False-color image of Half Dome, Yosemite National Park, California taken by the Multispectral Scanner engineering model, which ended up being flown on Landsat-1. Photo courtesy NASA/USGS Landsat Program.

Crucially, data from the MSS were calibrated. Rather than being a relative measure, each pixel represented the amount of energy detected by the sensor in four separate wavelengths of light. In other words the instrument collected photons over an 80 by 80 meter point on the Earth’s surface, converted those photons into an electric charge which was then measured and stoered as a digital number (sometimes referred to as a “DN”). A process very similar to a modern digital camera. The resulting digital number can then be re-converted into real world units of radiance — Watts per meter squared per steradian.

That sounds scary, and maybe it is a little bit, but it accounts for the complexity of precisely measuring the Earth’s features from space. Radiance is usually converted into reflectance which is conceptually a bit easier to understand. Also known as albedo (a term I first heard listening to Vangelis, believe it or not), reflectance is the proportion (or percentage) of sunlight incident on an area being measured that is received by the sensor. For examples asphalt reflects less light than fresh snow. Unlike radiance, which varies based on ambient conditions, reflectance is a property of a surface. So observations collected at different times of day, different places, or under different conditions, can all be compared with each other.
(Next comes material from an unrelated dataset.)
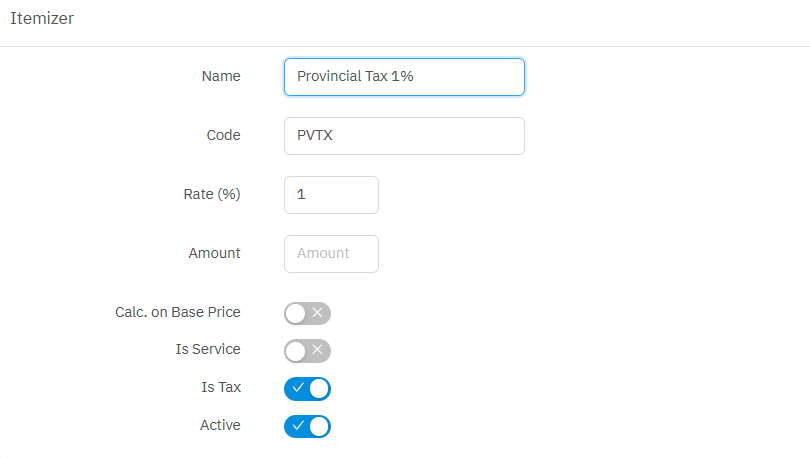Click the Rate (%) label text
The height and width of the screenshot is (458, 810).
[x=210, y=194]
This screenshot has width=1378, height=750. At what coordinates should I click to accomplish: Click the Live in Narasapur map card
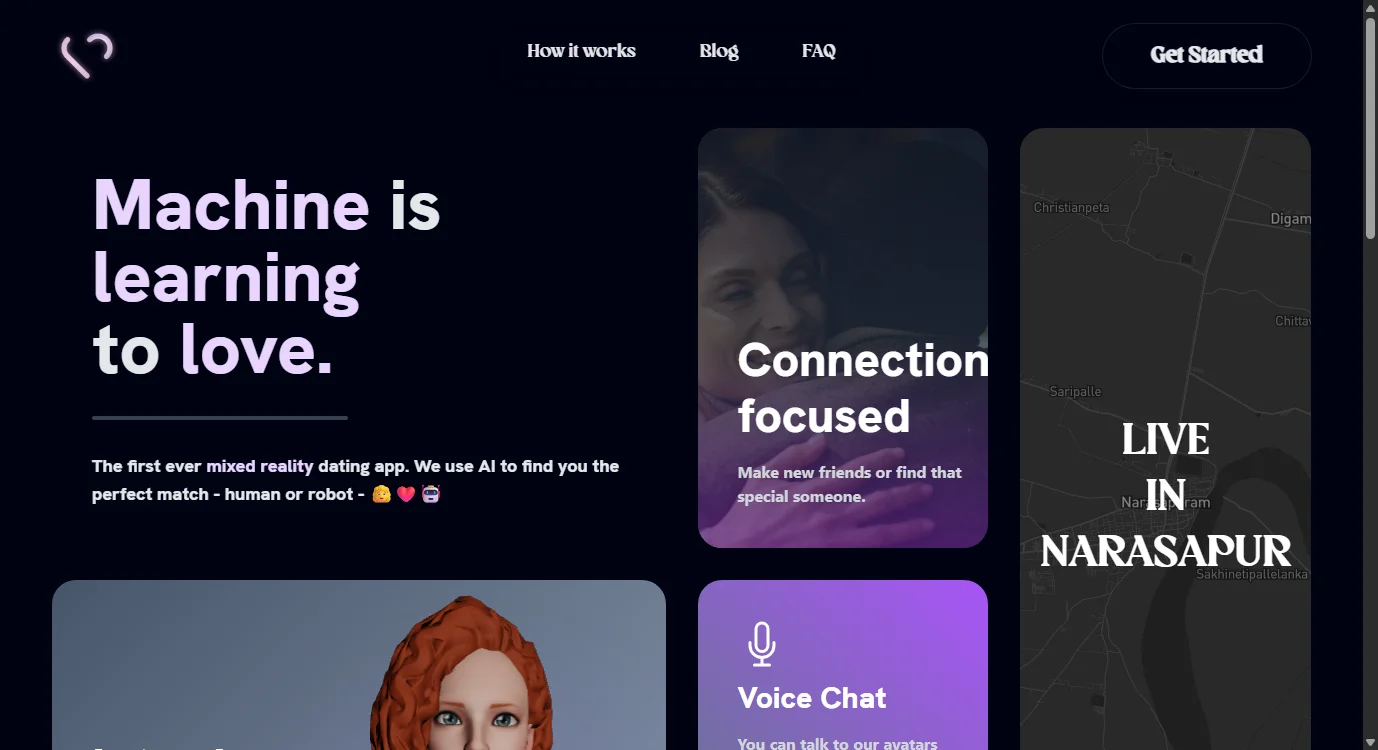point(1165,439)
There is a lot of complexity here, and this is a digression within a digression, so if you want to know more I found this explanation very helpful.
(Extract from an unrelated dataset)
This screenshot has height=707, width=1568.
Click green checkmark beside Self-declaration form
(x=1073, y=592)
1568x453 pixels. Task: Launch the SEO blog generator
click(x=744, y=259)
Landsat 1 Multispectral Scanner (MSS) false-color image of the Sierra Nevada included Yosemite National Park and Lake Tahoe, collected on September 6, 1974. Precisely calibrated data from the MSS allowed scientists to quantitatively map the surface of the Earth. Image by Robert Simmon based on data from the USGS Earth Explorer. CC-by-SA-4.0.
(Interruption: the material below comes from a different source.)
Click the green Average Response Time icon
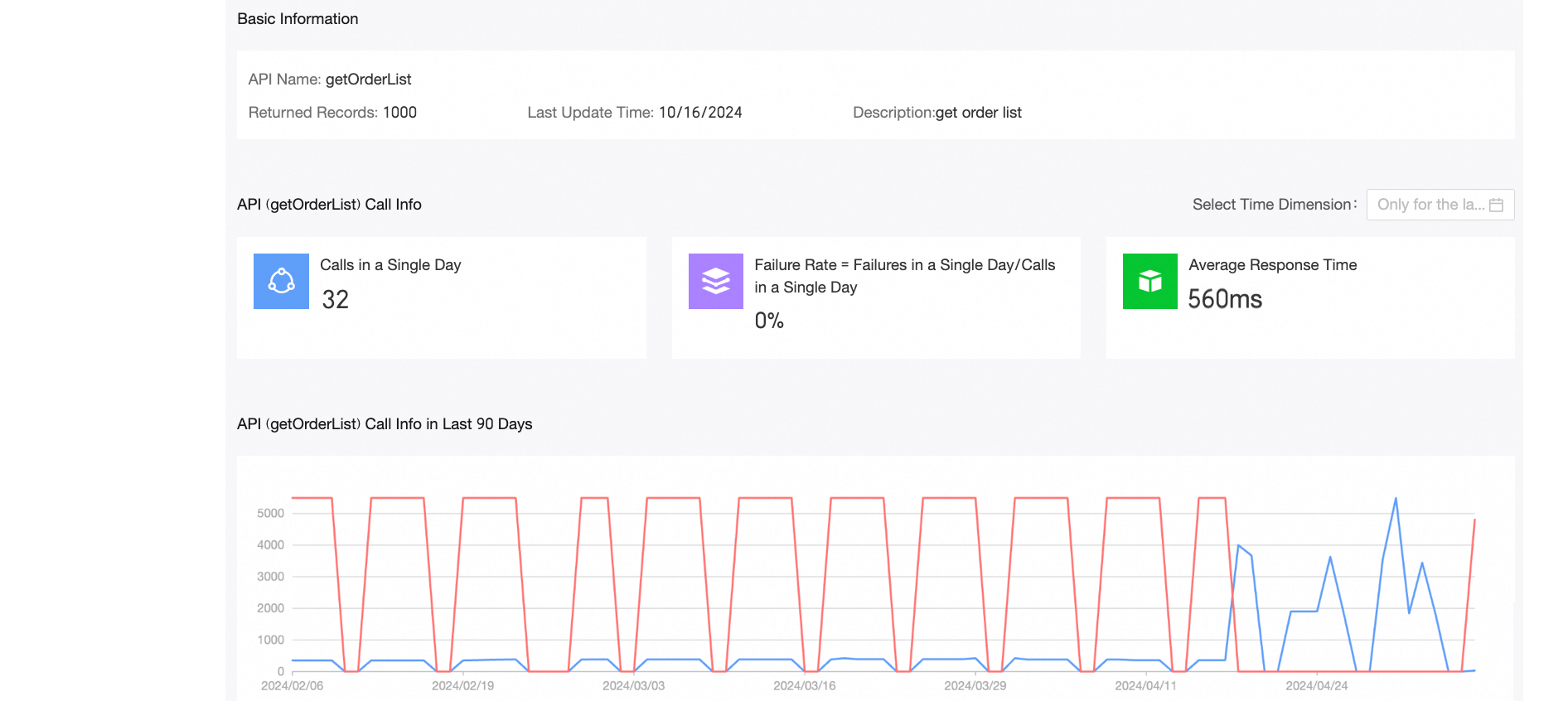 coord(1149,281)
In my mind, calibration is what distinguished images from data, although there’s no sharp boundary between the two. It’s possible to make data from images, and images from data. Sometimes the conversion of data to image is reversible (i.e. one can derive the original calibrated data from the image), but more often the process is lossy, so the image can’t be used to perfectly re-create the data it was derived from.

There’s a few reasons for this. Human perception is — to put it mildly — imprecise, and the changes needed to make data interpretable to our eyes and brain inherently distort the underlying data. Plus, most image formats contain less information than scientific data formats. Sharpening, color-correction, bit-depth reduction, compression, limitations on dynamic range, and the small number of bands in some types of files can all result in the irretrievable loss of information. So imagery is usually a subset of the data it’s based on.

Why is the collection of calibrated data from space so important? With calibrated measurements, it’s possible to relate the amount of light (more accurately “electromagnetic radiation”, although there are a handful of space borne remote sensing technologies that don’t rely on light at all!) detected by a sensor to real-world “geophysical parameters”.

These three visualizations of the same scene from Landsat 8 — true-color (red, green, blue), false-color (shortwave infrared, near infrared, green), and a map of vegetation and water quality — demonstrate the spectrum from “image” to “data”. The true color scene was rendered from radiances to approximate what the human eye would see. The false-color image was derived from surface reflectance data, and uses two bands invisible to human eyes. The map combines normalized differential vegetation index (NDVI) and water quality index (WQI) both of which are numeric quantities that relate to properties of the Earth’s surface. Images & map by Robert Simmon, based on data acquired on September 22, 2021, downloaded from the USGS Earth Explorer. CC-by-SA-4.0.

In other words, it’s possible to go from the detection of varying amounts of light at different wavelengths (many of them invisible to humans!), to mapping things that help us better understand the world around us. Some of these parameters are straightforward: vegetation health, cloud cover, air pollution, or surface temperature. Others are more exotic: energy balance, total ozone, turbidity, latent heat, evapotranspiration … there are literally thousands of different quantities being measured by NASA, other national and international organizations, and private companies all day every day.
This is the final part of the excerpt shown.